__Dataset records__.
────────────────
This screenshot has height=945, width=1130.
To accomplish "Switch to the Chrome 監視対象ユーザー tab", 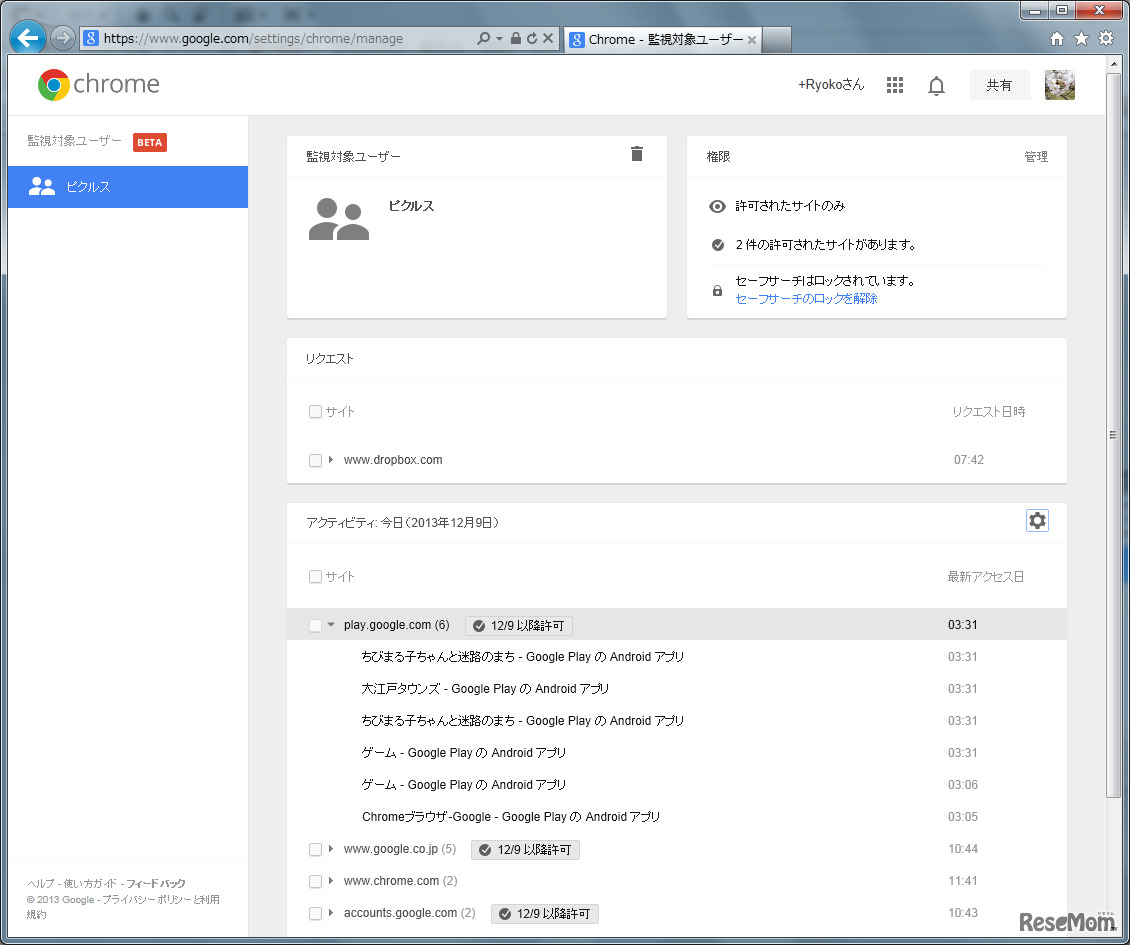I will coord(660,40).
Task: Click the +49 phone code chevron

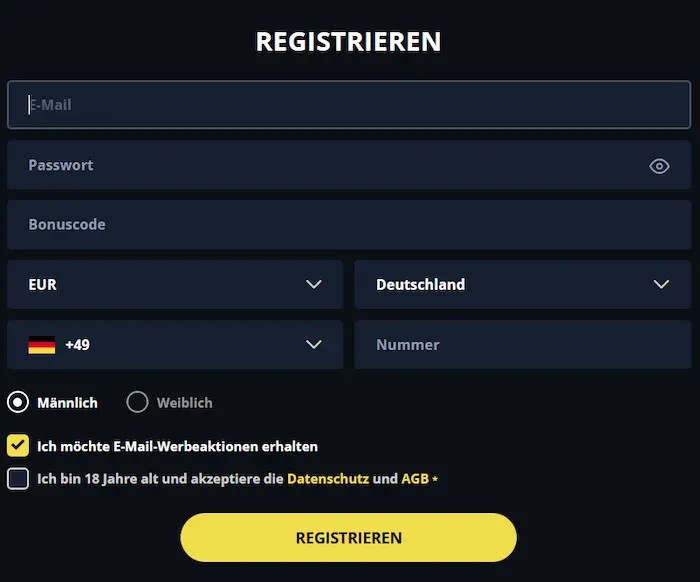Action: (x=314, y=345)
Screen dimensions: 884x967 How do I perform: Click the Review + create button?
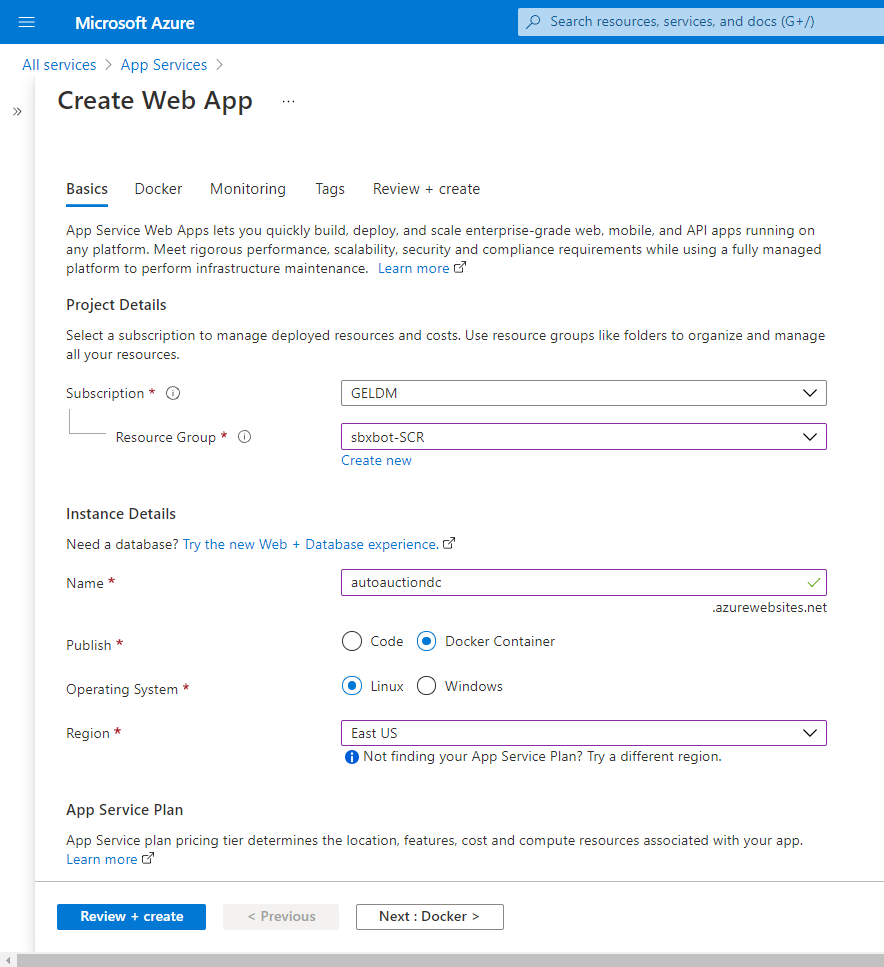pyautogui.click(x=131, y=916)
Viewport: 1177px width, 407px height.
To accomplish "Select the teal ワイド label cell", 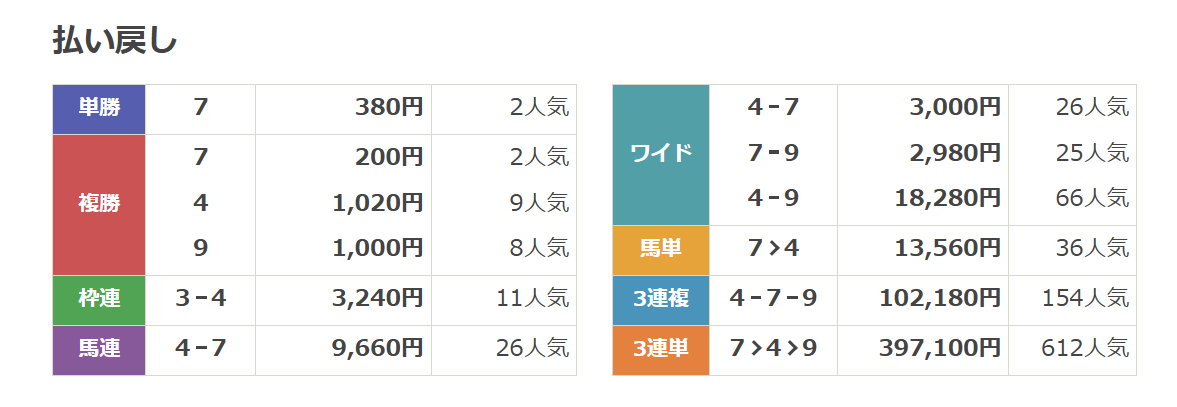I will coord(661,154).
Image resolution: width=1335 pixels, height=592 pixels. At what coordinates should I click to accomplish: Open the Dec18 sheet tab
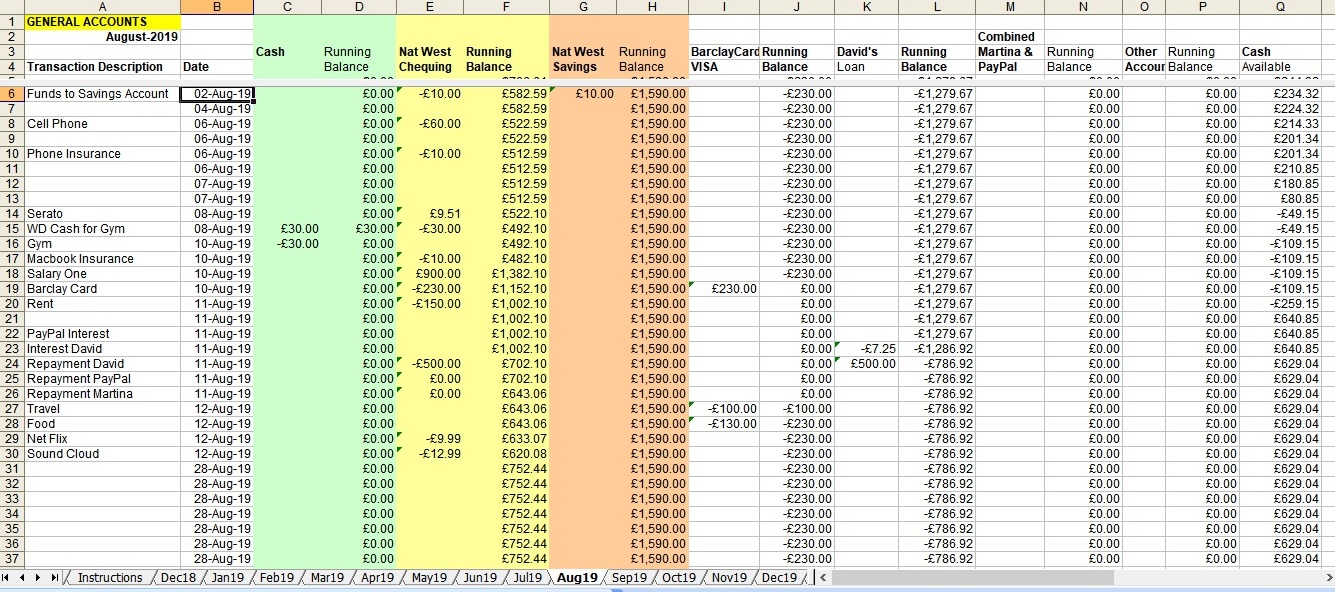point(180,578)
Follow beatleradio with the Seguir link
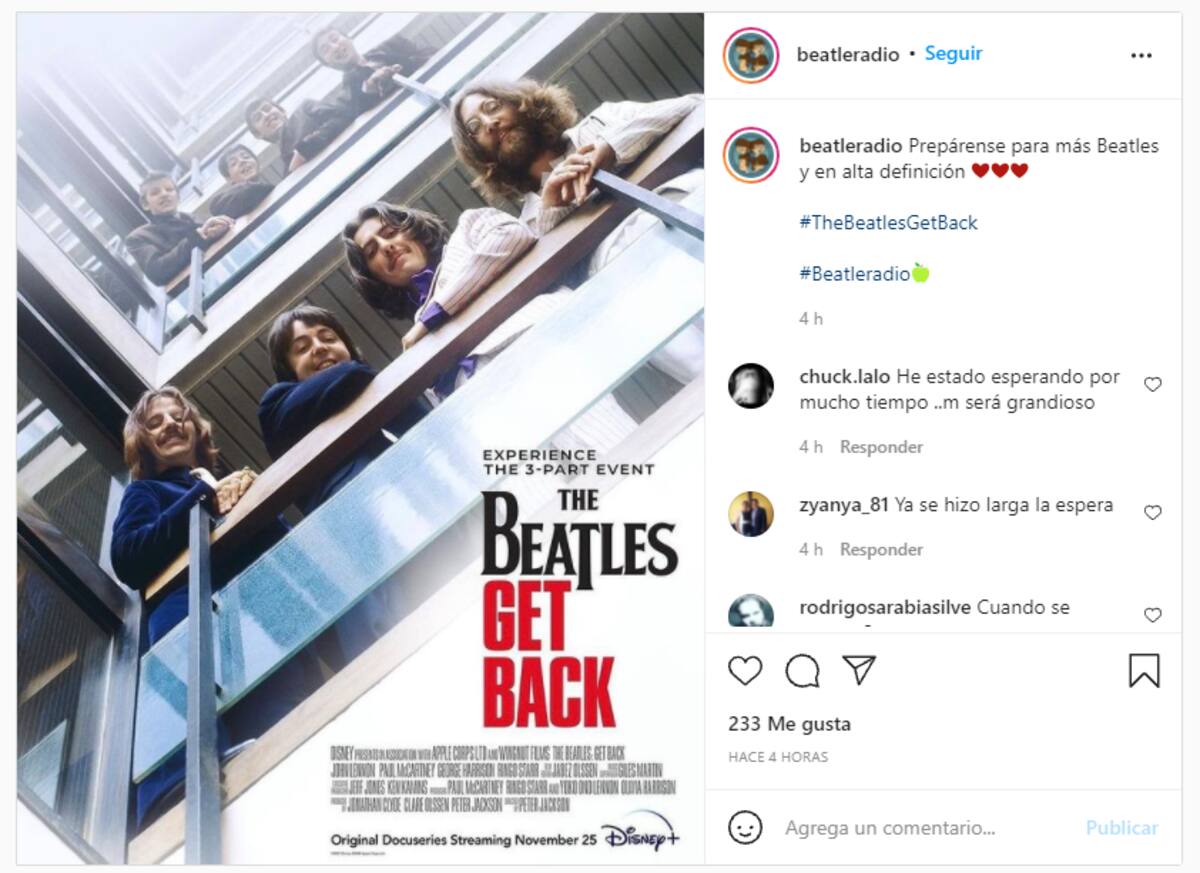The image size is (1200, 873). click(x=953, y=54)
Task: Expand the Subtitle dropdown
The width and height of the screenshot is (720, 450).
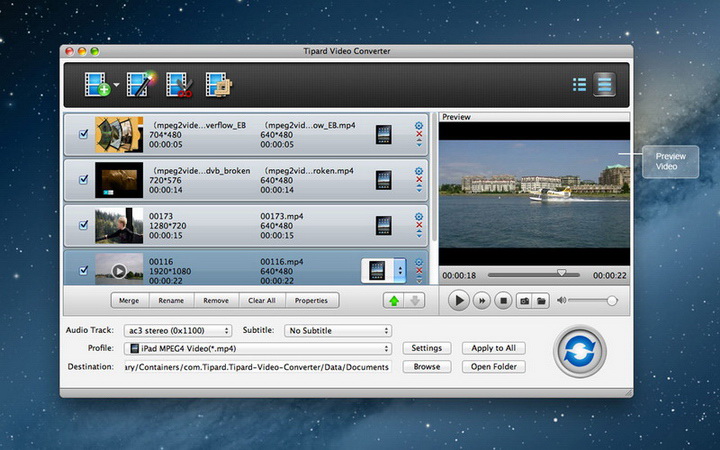Action: click(337, 330)
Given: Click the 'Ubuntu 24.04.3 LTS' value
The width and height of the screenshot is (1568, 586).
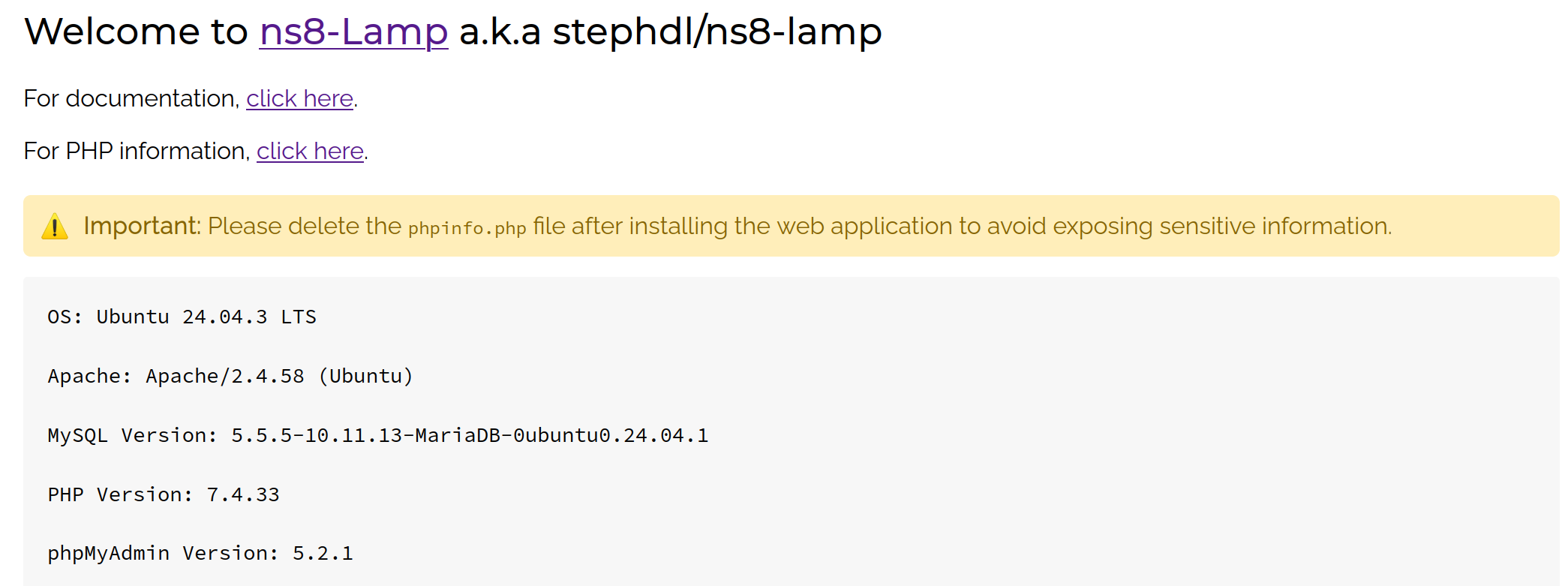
────────────────
__What you will do__. Working from the entries above, please transcribe only the lines from the line with "Follow beatleradio with the Seguir link" through the line with "Given: Click the 'Ubuntu 24.04.3 LTS' value", exactly, with both end lines and without pictures.

__Answer box__.
Follow beatleradio with the Seguir link
The image size is (1200, 873). click(x=953, y=54)
Task: Expand the Subtitle dropdown
The width and height of the screenshot is (720, 450).
Action: click(337, 330)
Given: Click the 'Ubuntu 24.04.3 LTS' value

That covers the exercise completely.